讓我們回到女性生育離職的問題。
所謂離職,並不意味著勞動者就此退出勞動力市場。以前,結婚離職、生育離職都意味著終身成為“家庭人”,這是一條不歸路。但現在養育孩子隻是“期間限定”的暫時負擔。如果人生的資產負債表發生了變化,自然會有人希望重新回到前線。離開職場多年以後,有的人可能很難“重新融入社會”,也有的人因為跟不上辦公自動化的節奏而被淘汰。不過,各地的女性中心都會舉辦“再就業準備講座”,還有再就業的職業培訓機構,多多運用可能會有不錯的收獲。

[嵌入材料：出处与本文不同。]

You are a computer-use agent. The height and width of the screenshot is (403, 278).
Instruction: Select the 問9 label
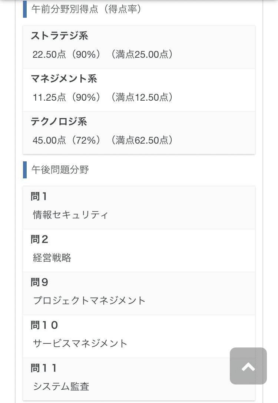pos(40,282)
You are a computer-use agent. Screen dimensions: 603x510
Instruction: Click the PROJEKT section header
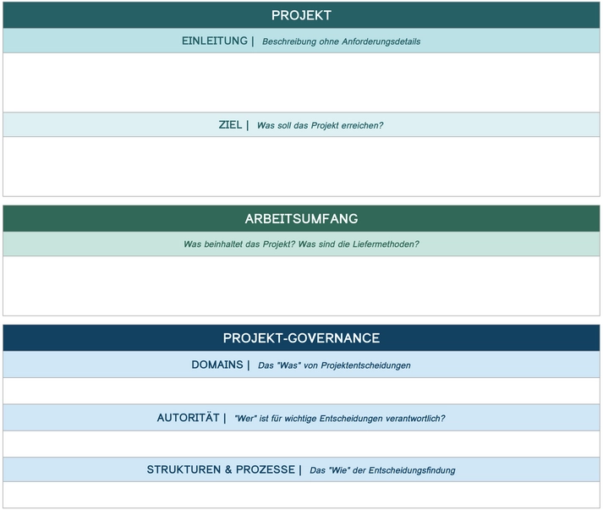pyautogui.click(x=301, y=15)
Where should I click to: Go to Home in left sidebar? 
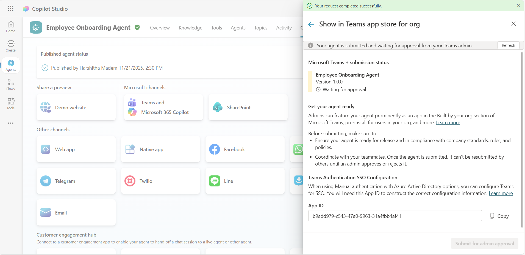click(11, 27)
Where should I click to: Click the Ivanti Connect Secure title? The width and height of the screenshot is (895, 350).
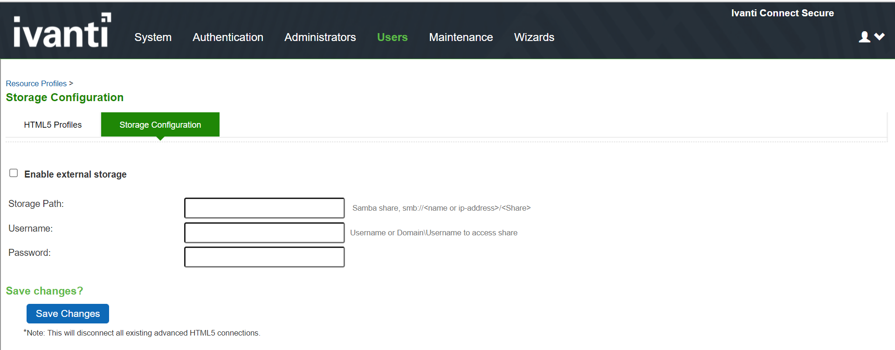(782, 13)
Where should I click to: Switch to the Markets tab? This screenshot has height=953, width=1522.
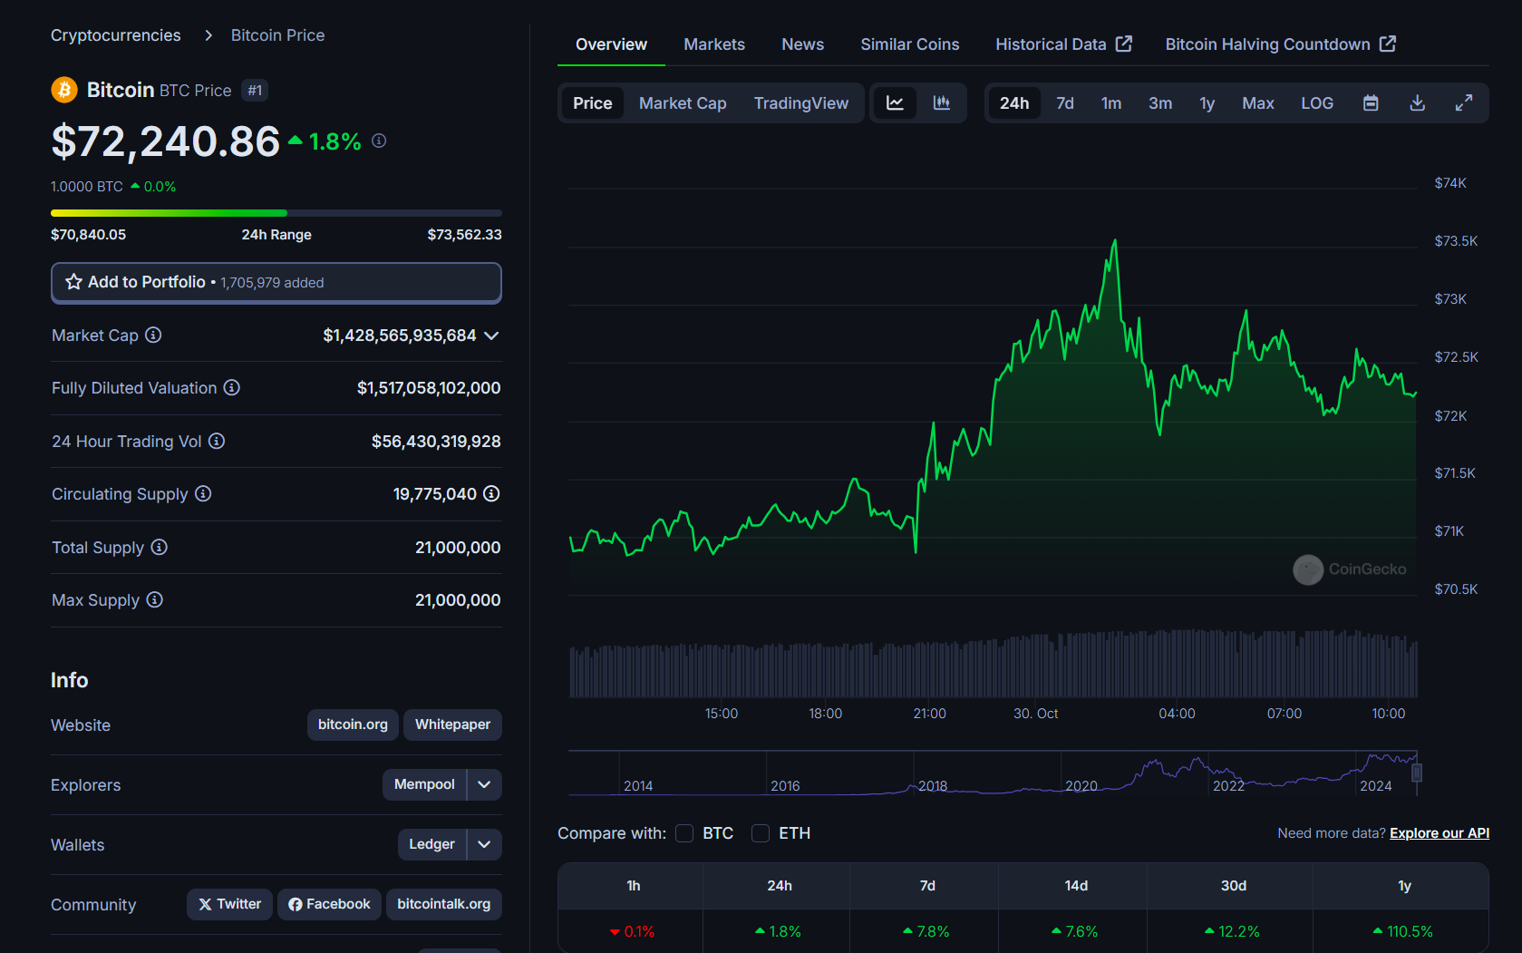point(713,44)
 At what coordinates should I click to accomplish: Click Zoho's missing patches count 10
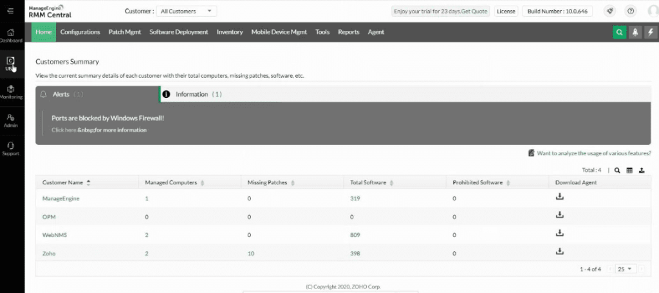coord(250,253)
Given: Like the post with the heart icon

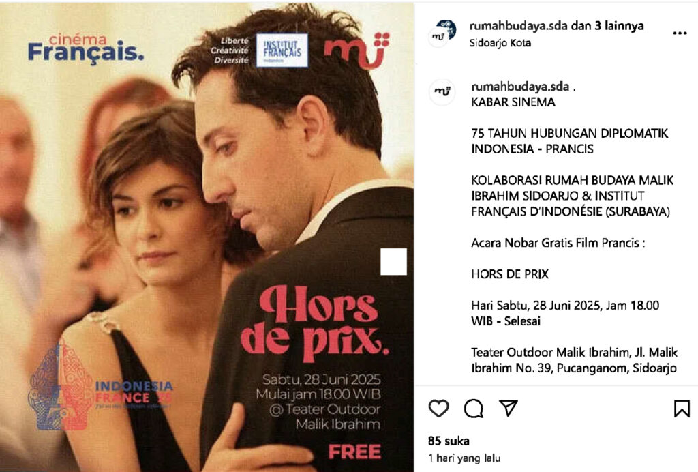Looking at the screenshot, I should click(438, 408).
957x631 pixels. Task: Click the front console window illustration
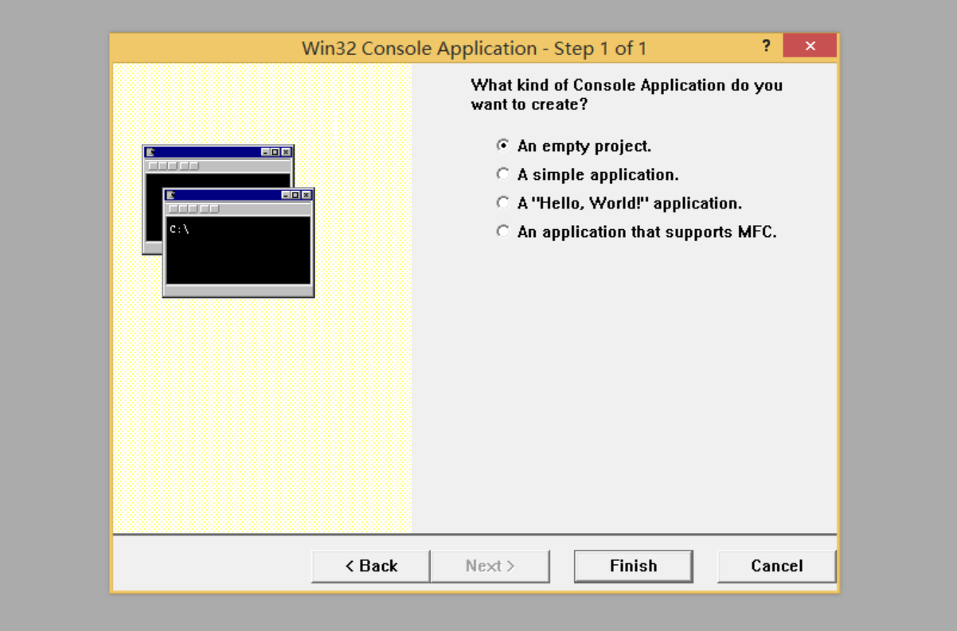pyautogui.click(x=238, y=251)
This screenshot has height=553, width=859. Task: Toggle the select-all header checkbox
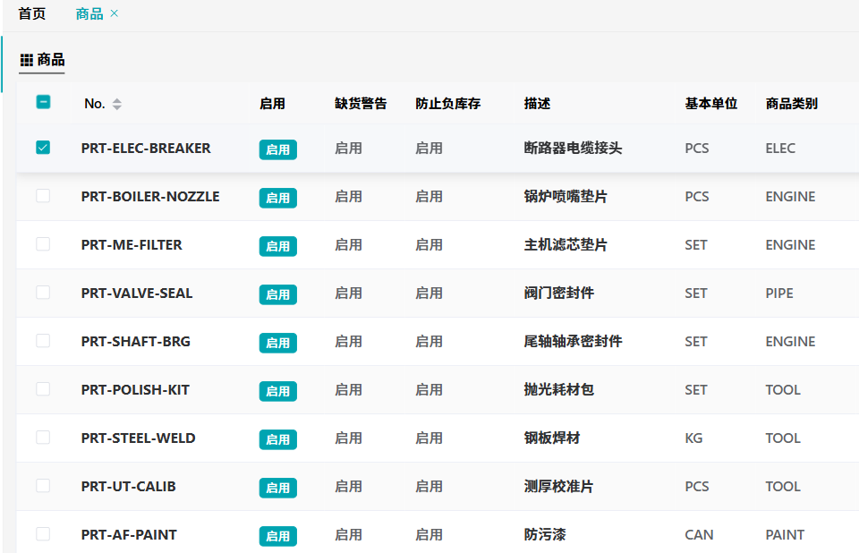point(43,102)
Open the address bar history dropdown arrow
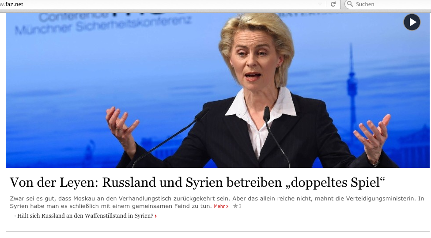Image resolution: width=431 pixels, height=238 pixels. click(x=320, y=4)
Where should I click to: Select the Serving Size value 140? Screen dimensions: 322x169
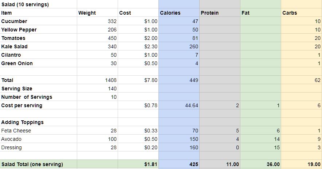[x=97, y=89]
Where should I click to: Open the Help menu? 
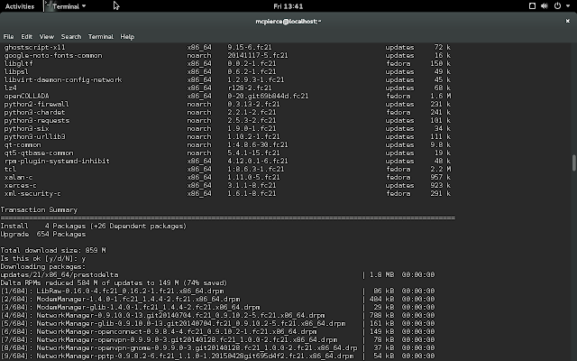(x=127, y=36)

最近,生育離職的女性重返工作崗位的時間逐漸提前。以前,“後保育期”從“最小的孩子達到學齡(6歲)”開始算起。現在,不必等到生育之後六年,年輕的母親們隻需把3歲以上的幼兒送到保育所就可以結束“保育期”。也正因為保育期的縮短,才產生了如此悖論:少子化愈加嚴重的同時,“待機兒童”的數量卻在增加。
如果對各企業的內部情況做個調查就會發現,休過育兒假的女性員工的人事評價往往低於前一年。雖說育兒假是勞動者不可剝奪的權利,但這一權利的行使總被看作先私後公的行為。可以說,降低這些員工的人事評價,就是對職場媽媽的一種懲罰。
隻有一年的育兒假結束,並不意味著育兒的任務結束。如果孩子能進保育所,為了接送孩子,就必須按時下班。如果孩子在保育所發燒,還要隨叫隨到。雖說丈夫可能也會幫忙,但在絕大多數情況下,都是母親一人挑起育兒的重擔。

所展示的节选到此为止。